Yıllar evvel yaşandığı iddia
edilen bu enteresan anekdot, basın sektöründe 50 yıl dirsek
çürütmüş bir ağabeyimiz tarafından aktarılmıştı bana. Hiç
unutmuyorum sormuştum o zaman; "Peki, o muhabir rakip gazeteden
olsaydı yayınlanır mıydı o fotoğraf?" diye...
"Asla" demişti ve devam etmişti;
"Çünkü bu Bab-ı Ali'de bir gelenektir. Türkiye'nin en çapkın
erkekleri bu sektördeydi. Patronundan, köşe yazarına kadar hemen
hemen hepsinin irili ufaklı öyküleri vardı. Biri diğerini yazmaya
ya da fotoğrafını basmaya kalksa, diğeri onlarca fotoğrafı dayardı
okurunun gözüne... Şimdiye kadar kimse bu geleneği bozmadı...
Bundan sonra da bozulacağını sanmam" demişti...
Lafı nereye getireceğimi anladınız
sanırım... Ben buralarda yokken ortalık karışmış Can Dündar'ın genç
sevgilisiyle öpüşürken yakalandığını gösteren fotoğraf yüzünden...

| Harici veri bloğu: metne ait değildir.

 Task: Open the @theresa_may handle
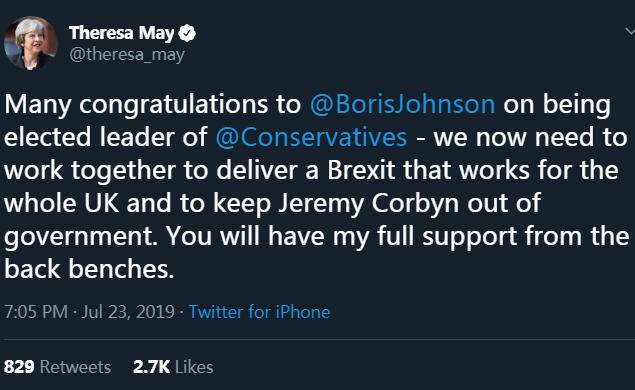(x=127, y=54)
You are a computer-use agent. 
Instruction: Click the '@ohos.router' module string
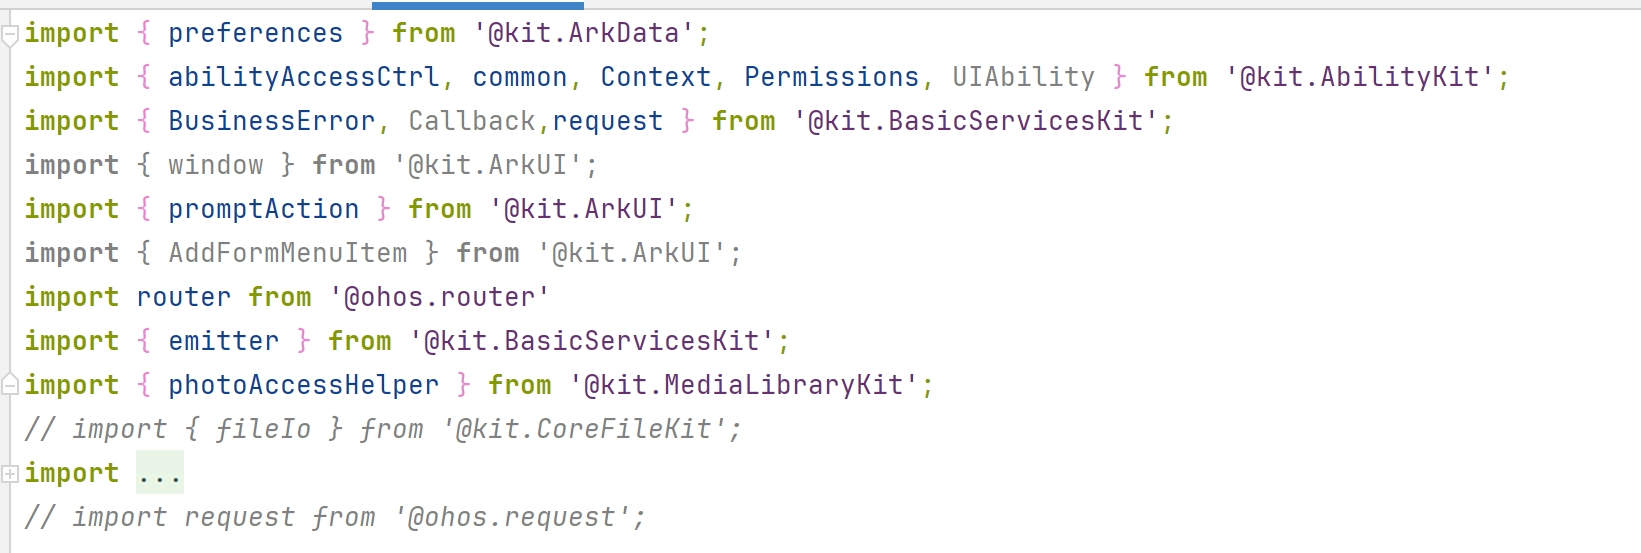tap(440, 298)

Bu durumu görünce hemen üstadımızı aradım... Dedim ki; "Gelenek
bozuldu bak. Bab-ı Ali birbirine girdi Can Dündar yüzünden! Ne
diyorsun bu duruma?"
Mahçup, biraz da öfkeli başladı
saydırmaya bizim yaşlı kurt; "Kızım bunlar racona ters işler... Bu
iş, Bab-ı Ali'de erkekliği bozdu! Bak gör bundan sonra kirliler
nasıl dökülüyor ortaya..."
Kızdı biliyorum bana ama dedim ki;
"Yav üstad bırak da bozsun! Bırak da dökülsün kirliler... Bakalım
her zaman elalemin bohçasını açmaya meraklı bu ahalinin bohçasından
neler çıkacak? Çıkan kirlileri görüp, varsa eğer yıkansa da
temizlenmeyecek, lekesi çıkmayacakları kaldırır atarız çöp
tenekesine ! Hiç olmazsa gelecek nesil gazetecilere böyle saçma
sapan geleneği olan değil, adam gibi ritüelleri olan tertemiz bir
sektör bırakırız..."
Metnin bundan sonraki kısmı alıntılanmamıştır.